Is our marriage all bliss? Nope. We still get into dumb arguments, and even today we have misunderstandings. But it isn't uncommon for us to hear comments regarding our example. Funny thing is, we aren't special, and anyone complimenting our "perfect" marriage just isn't able to see clearly into it to understand how unperfect it is. Even so, I wouldn't trade this for the world.

With such a love for this most lovely woman, how could I find a place in my heart for another? Though the bulk of this answer lies further on in this post, I would be remiss if I didn't plainly state that each wife can provide joy to her husband and can find joy in him. While the wife #1 might bring a delightful playfulness and childlike fun to the marriage, wife #2 might bring fascinating intellectual stimulation and an deep appreciation for arts and music. The list could go on and on.

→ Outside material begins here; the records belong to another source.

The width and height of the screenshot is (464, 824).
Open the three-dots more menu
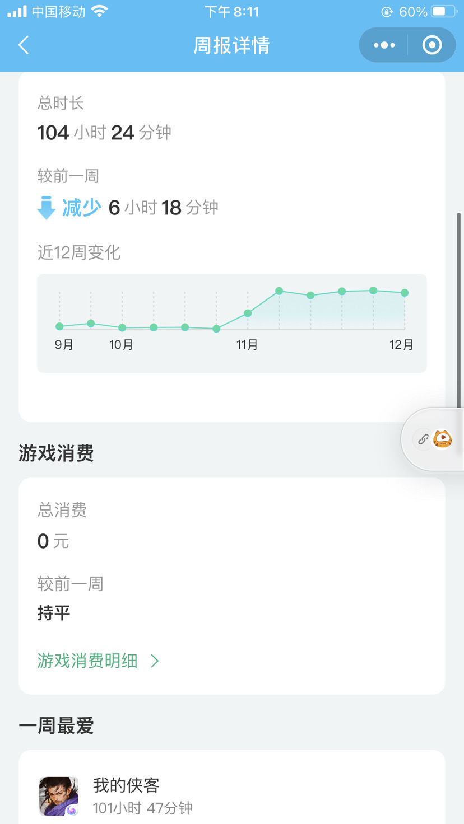click(384, 45)
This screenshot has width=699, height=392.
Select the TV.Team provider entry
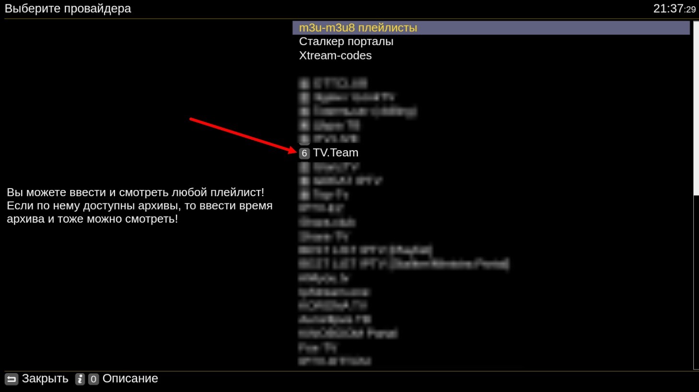(336, 153)
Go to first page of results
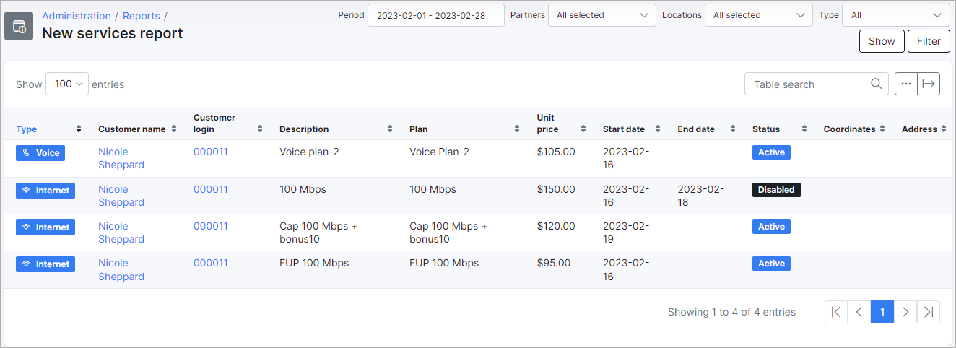 [836, 312]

The question has been asked elsewhere if this long love places newer wives at a disadvantage? I don't think so. Sure, a long tenured wife likely has a strong bond that cannot be mimicked, but a newer wife is also going to build her own bond that also cannot be mimicked.

All that said, if a man has such a bond with his first wife, why seek another? Though it is not the whole reason, it was exactly her beauty as a wife that encouraged me and made polygyny so desirable. I think @FollowingHim2 has given the best way to illustrate this in our human minds - children. One doesn't have a child to replace the first or because the first isn't enough, one has another child because one loves children.

The question, "Am I not enough?" is a dangerous question though. We should never seek a human to complete us:

Colossians 2:10 (WEB) and in Him you are made full, who is the Head of all principality and power;

We are only full in Christ and Christ alone; however, there is another spiritual principle at work here in my opinion: headship:

1 Corinthians 11:3 (WEB) But I would have you know that the head of every man is Christ, and the head of the woman is the man, and the head of Christ is God.

Man has been created with the ability to be the head of a family, and with that I think he has a desire to do so. I also believe women desire a man who is a good head. I am not a woman, so my experience cannot say this with certainty, but I can tell you this from my own life: a man desires to be the head (a leader), and I can tell you this from the Bible: the woman's desire is for her husband.

Genesis 3:15 (WEB) Your desire will be for your husband, and he will rule over you.

Another topic for another thread is the rebellion of women and the attempt to prove God through this verse to be a liar.

Back on topic - I desire to be the head. Is there a "power" component to that? Sure. But as I mature in Christ, that is not what I think of. Instead, I think of how I might bless one or more other women through Godly headship. The scenarios that this could include are almost innumerable.

Let me say end with this. God has blessed me abundantly in my life - in ways I could never have dreamed of. Part of my desire for a polygynous family is not because my first wife is not enough, but it is instead my desire to bless others because God has blessed me. Is that my only reason? Of course not! But it is a powerful component to be built upon.
 
What he said about what he said. Ditto-ditto!
 
So well said it's uncanny. Can I add "ditto"?
Ha I read VerifyVeritas' answer and was about to say the same thing then I scrolled down and saw Andrew said it.
So here is my lame piggy-back.
Ditto cubed!
 
Yes, is like having more children because you love children and family life, not to replace anyone.